Problem to solve:
Print, exactly as written, the line containing "Given: Click the Google provider logo" and every line after it, ending with the final line of the data below.

(Saved entries)
↓
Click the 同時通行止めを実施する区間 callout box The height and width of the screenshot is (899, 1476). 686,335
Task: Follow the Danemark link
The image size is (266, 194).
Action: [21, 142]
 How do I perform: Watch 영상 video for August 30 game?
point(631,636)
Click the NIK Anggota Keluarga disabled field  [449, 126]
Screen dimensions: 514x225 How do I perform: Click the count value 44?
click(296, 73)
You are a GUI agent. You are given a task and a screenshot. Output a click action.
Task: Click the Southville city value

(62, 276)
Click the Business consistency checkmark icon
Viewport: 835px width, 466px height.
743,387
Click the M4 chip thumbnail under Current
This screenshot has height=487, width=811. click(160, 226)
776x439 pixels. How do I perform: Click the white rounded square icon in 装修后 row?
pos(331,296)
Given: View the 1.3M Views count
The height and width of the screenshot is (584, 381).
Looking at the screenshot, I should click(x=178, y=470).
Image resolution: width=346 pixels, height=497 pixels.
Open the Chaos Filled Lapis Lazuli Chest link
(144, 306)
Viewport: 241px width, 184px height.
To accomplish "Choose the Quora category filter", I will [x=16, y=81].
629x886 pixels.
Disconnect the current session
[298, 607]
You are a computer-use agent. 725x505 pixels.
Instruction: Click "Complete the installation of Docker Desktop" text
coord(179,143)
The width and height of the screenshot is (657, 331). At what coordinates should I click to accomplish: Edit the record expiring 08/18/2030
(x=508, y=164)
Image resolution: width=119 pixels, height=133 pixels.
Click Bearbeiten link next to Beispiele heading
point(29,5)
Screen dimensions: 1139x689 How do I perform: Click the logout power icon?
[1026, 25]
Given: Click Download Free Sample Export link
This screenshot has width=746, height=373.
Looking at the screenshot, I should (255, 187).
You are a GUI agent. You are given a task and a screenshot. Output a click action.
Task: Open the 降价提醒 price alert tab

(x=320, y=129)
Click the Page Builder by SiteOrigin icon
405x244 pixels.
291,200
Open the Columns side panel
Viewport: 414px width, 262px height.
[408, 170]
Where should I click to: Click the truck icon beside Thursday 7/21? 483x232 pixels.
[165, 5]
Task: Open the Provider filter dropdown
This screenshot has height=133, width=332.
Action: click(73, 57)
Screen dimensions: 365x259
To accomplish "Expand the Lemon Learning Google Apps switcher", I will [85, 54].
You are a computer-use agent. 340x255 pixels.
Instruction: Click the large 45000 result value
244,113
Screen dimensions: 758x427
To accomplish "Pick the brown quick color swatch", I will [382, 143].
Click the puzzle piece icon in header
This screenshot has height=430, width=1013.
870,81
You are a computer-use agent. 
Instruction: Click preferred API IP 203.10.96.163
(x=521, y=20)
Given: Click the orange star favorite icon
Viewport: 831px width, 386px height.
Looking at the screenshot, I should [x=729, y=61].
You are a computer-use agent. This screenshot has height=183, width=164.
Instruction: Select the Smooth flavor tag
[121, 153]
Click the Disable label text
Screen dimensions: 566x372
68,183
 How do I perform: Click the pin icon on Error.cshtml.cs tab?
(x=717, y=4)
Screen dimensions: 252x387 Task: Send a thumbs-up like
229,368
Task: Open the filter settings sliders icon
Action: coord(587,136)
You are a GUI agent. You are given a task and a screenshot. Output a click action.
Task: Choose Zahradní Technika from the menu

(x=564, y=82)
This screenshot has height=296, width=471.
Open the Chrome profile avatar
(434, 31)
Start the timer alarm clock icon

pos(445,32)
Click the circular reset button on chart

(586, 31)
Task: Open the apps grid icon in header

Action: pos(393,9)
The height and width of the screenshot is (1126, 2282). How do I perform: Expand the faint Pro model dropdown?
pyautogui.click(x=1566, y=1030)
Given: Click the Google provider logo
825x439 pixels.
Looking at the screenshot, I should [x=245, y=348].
↑
Exercise output:
Given: Click the Google provider logo
825x439 pixels.
Looking at the screenshot, I should [x=245, y=348].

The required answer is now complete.